Re: STD 66,RFC 3986 on Uniform Resource Identifier (URI): Generic Syntax from Chris Lilley on 2005-01-26 (www-tag@w3.org from January 2005)

From: Chris Lilley <chris@w3.org>
Date: Wed, 26 Jan 2005 18:08:03 +0100
To: Paul Libbrecht <paul@activemath.org>
Cc: Martin Duerst <duerst@w3.org>, www-tag@w3.org
Message-ID: <1345579659.20050126180803@w3.org>
On Wednesday, January 26, 2005, 9:58:28 AM, Paul wrote:


PL> Dare I ask how this will solve the lack-of-encoding issue of get 
PL> request parameters ?

Hmm, interesting angle on the versioning/extensibility problem...

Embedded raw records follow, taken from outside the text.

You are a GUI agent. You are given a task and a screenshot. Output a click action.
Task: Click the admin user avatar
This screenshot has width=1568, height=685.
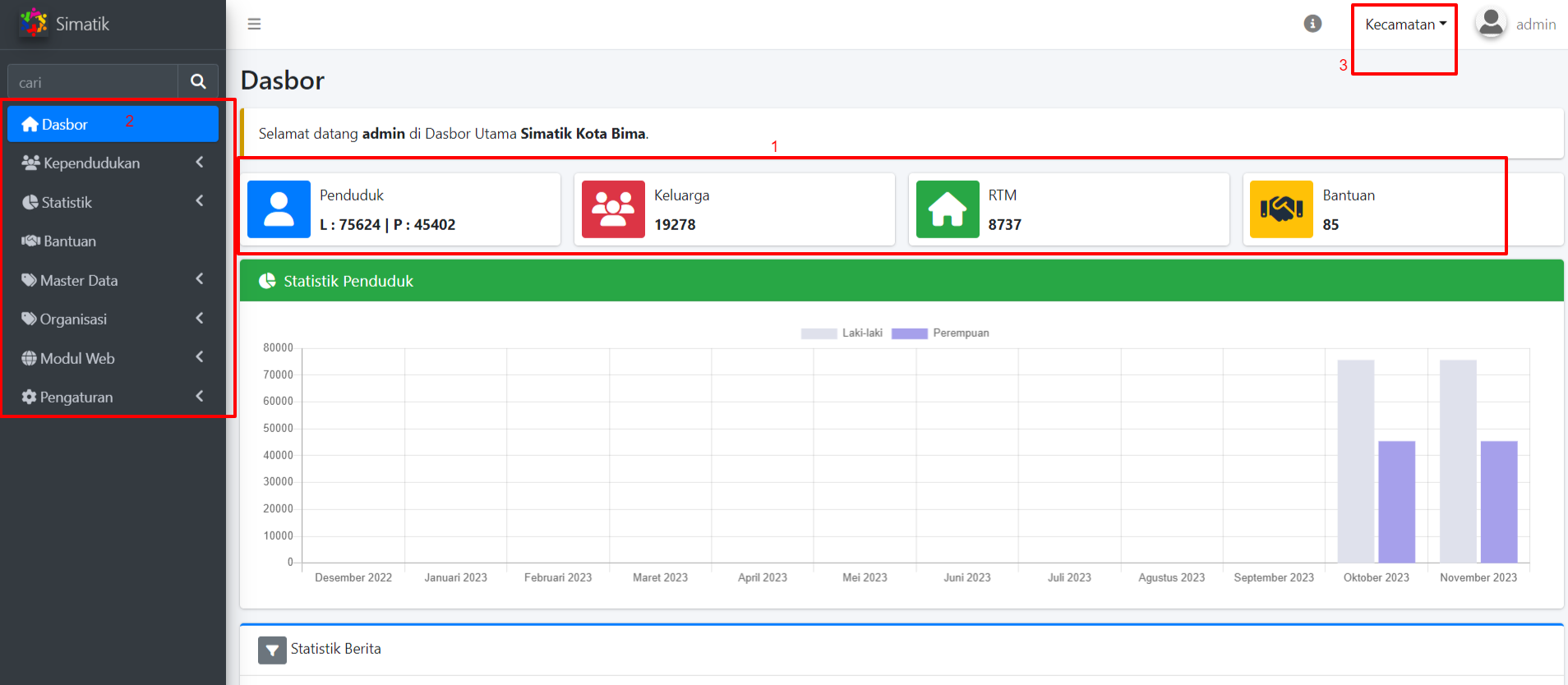[1491, 23]
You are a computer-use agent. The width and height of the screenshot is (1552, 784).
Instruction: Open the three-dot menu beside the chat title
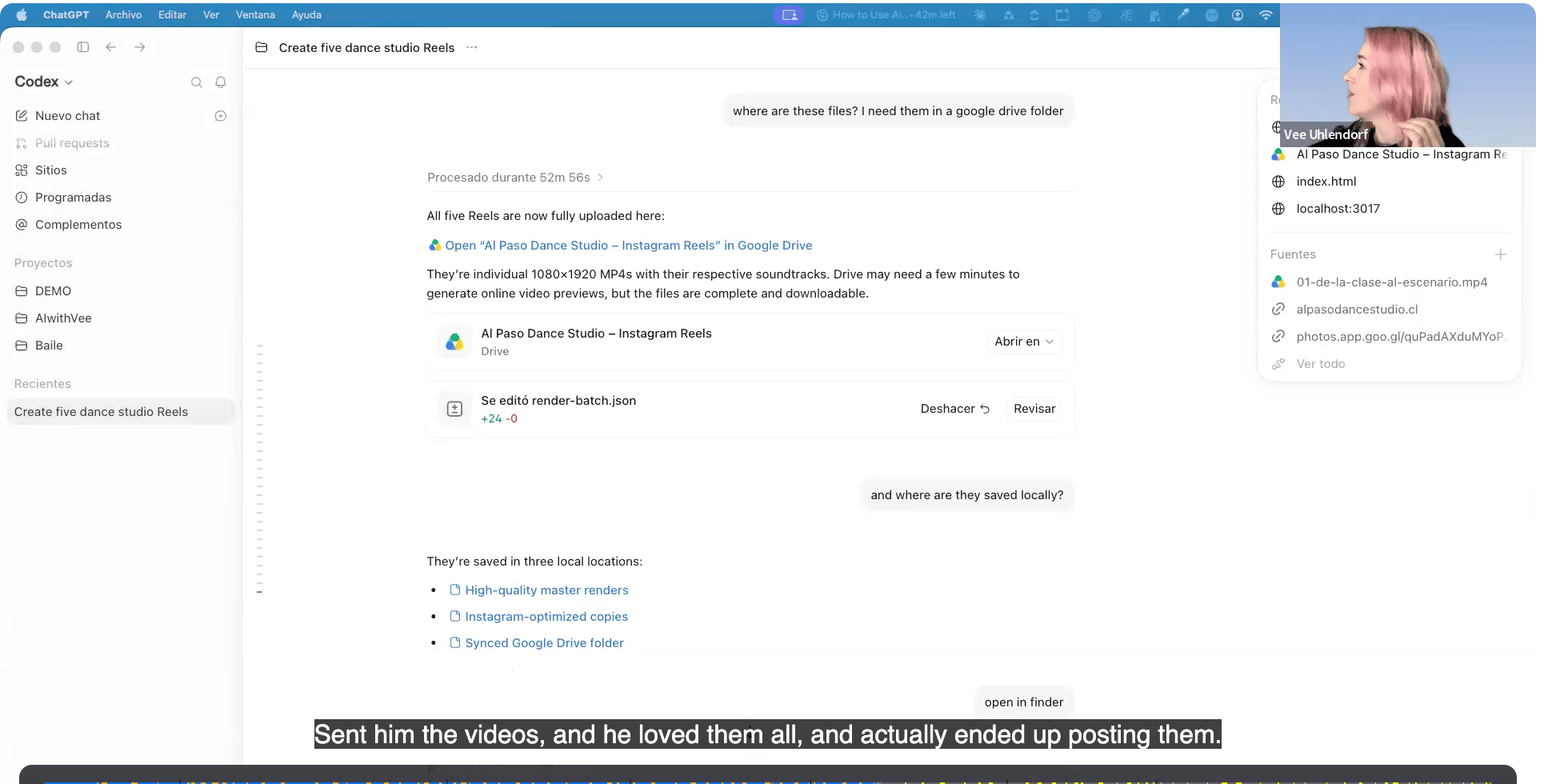point(472,47)
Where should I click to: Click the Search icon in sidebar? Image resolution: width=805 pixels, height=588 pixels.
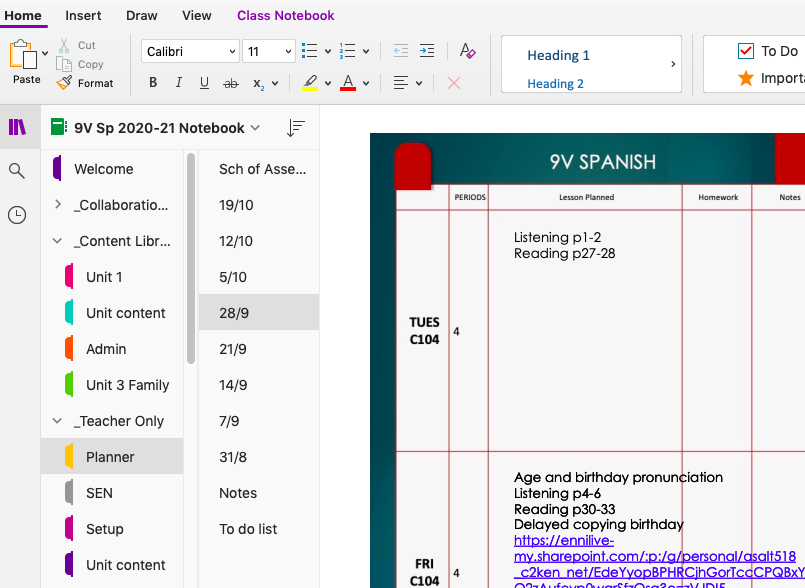17,170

RFC 2396 defined a transformation from octets to percent escapes, but
gave no information on the transformation from characters to octets.
Hence the encoding problem that you describe for the query part of a
URI.

RFC 3986 gives an encoding of UTF-8 to this information, so a fully
escaped URI can be inserted into content. RFC 3987 allows the
information to be stored more naturally as characters, so an IRI can be
inserted into content (or created on the fly) and converted into an RFC
3986-compliant URI if the the transport or URI scheme does not allow
IRIs to be used directly.

PL> Currently, I think, most server infrastructures consider the encoding
PL> of %xx sequences as being the ASCII, ISO-8859-1, or the platform 
PL> encoding...

or the encoding of 'the web page' from which it came; awkward if the
request does not originate from a web page, or was bookmarked, or
generated on the fly, etc. Or, in summary, it varies wildly and is
based on unsound assumptions as to the demographics and settings of the
clients.

PL> special care is needed to avoid this and consider them
PL> UTF-8-encoded (I think, this spec proposes that).

Yes, by clearly differentiating between octets and characters, its is
thus clear what the process is to go from user-supplied non-ascii form
data form an html form in an arbitrary character encoding, to an IRI
that encodes that form data.

Its also clear how to transform that IRI to a URI. On the plus side,
this URI is compatible with existing infrastructure. On the minus side,
its compatible with existing infrastructure :) so the receiving server
side application has no indication that the URI has its query part
encoded in conformance with RFC 3986 and 3987 (hex escapes represent
characters encoded in utf-8) rather than, say, RFC 2396 (escapes
represent octets, relation of octets to characters is a wild guess).

If the IRI is stored as an IRI in an XML body part, there is no
ambiguity. But that requires POST rather than GET.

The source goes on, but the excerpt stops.